PROVIDED TEXT START

LETTERS TO THE EDITOR: Best Wishes to Roman, Roman Connected to Fans Like Never Before, Praise and Criticism for Timing of Dean’s Turn on Seth

Roman Reigns (artist Travis Beaven © PWTorch)


You are invited to send “Letters to the Editor” in response to big happenings in pro wrestling and any opinions expressed by PWTorch on our podcasts or on this website to kellerwade@pwtorch.com.


My wife is crying and I am shook.

I noticed when Roman was walking out that something seemed off. Granted, I’d read all of the news that he was missing events. He even fist-bumped adults, the ones that weren’t acting like they were ignoring him or were booing him. Thankfully, unlike those who booed Jinder Mahal’s dancers, the same guy who was acting like he ignoring him gave him a fist bump in the end and everyone was very respectful.

I’m looking forward to Roman beating the shit out of this and coming back as the biggest hero the company has ever seen.

Orlando, Fla.

I feel guilty for not being a Roman fan after tonight. Should I feel guilty for booing him all this time knowing that he is just doing his job and was doing his best? So many mix emotions.

Kenneth Williams
Mobile, Ala.

My prayers are for Roman and his family.  I may not have liked the character or the push, but I respected the performer. And having lost a family member to cancer earlier this year, I just want to wish Roman well, and a speedy recovery.
Paul L.
Ridge, N.Y.

The news about Roman is horrible. Obviously I pray he gets healthy and comes back as I’m sure everyone does. While a lot of fans didn’t like the character or how he was booked, by all accounts the man, Joe, is a phenomenal guy.


Zach G.


I fully understand this may be an unpopular opinion, but I think the way WWE handled Roman Reigns on Monday Night Raw was disgusting. The first two hours of Raw, in general, were maybe an all-time low for WWE.

PROVIDED TEXT END
EXCERPTED DATA START

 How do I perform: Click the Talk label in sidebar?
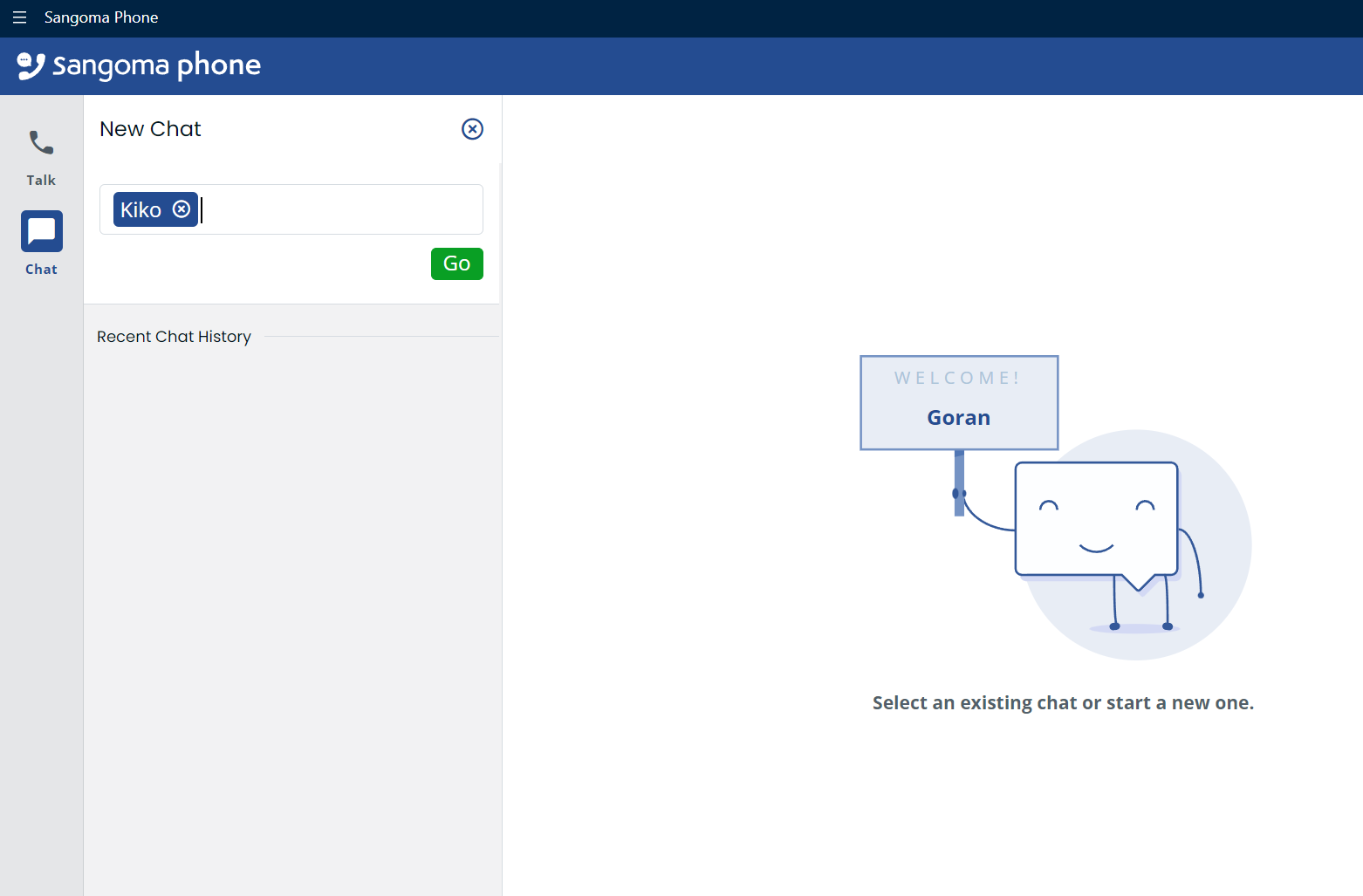coord(41,181)
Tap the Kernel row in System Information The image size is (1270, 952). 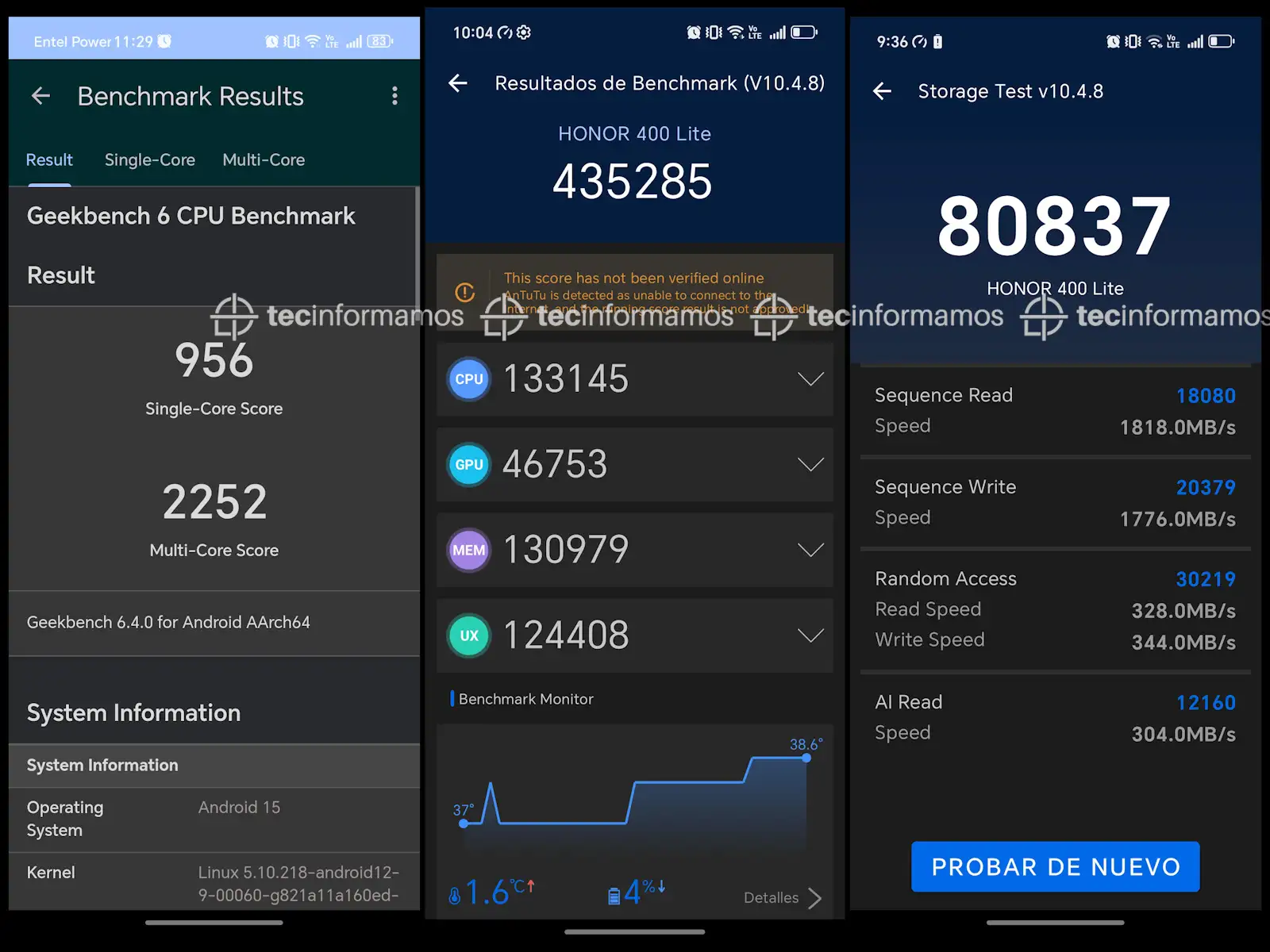point(213,883)
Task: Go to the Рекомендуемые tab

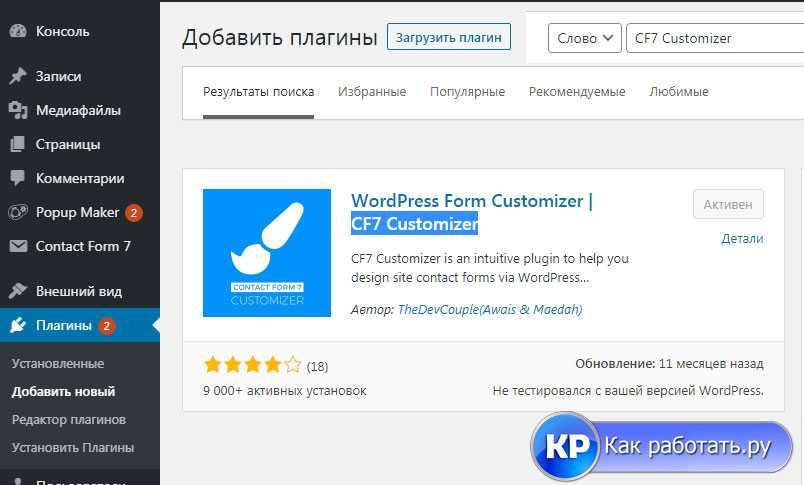Action: coord(577,92)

EXCERPTED DATA END

▶ _BRIEF A_:
Answer these questions from the letters page, one line each:
(i) Which email address are letters to be sent to?
(ii) Who is credited as the artist of the Roman Reigns image?
(iii) Where is Paul L. from?
▶ _BRIEF B_: Quote the letters page from "I’m looking forward" up to and including "a speedy recovery.".
The records play no part in the work on the letters page.

▶ _YOUR SOLUTION A_:
(i) kellerwade@pwtorch.com
(ii) Travis Beaven
(iii) Ridge, N.Y.

▶ _YOUR SOLUTION B_:
I’m looking forward to Roman beating the shit out of this and coming back as the biggest hero the company has ever seen.

Orlando, Fla.

I feel guilty for not being a Roman fan after tonight. Should I feel guilty for booing him all this time knowing that he is just doing his job and was doing his best? So many mix emotions.

Kenneth Williams
Mobile, Ala.

My prayers are for Roman and his family.  I may not have liked the character or the push, but I respected the performer. And having lost a family member to cancer earlier this year, I just want to wish Roman well, and a speedy recovery.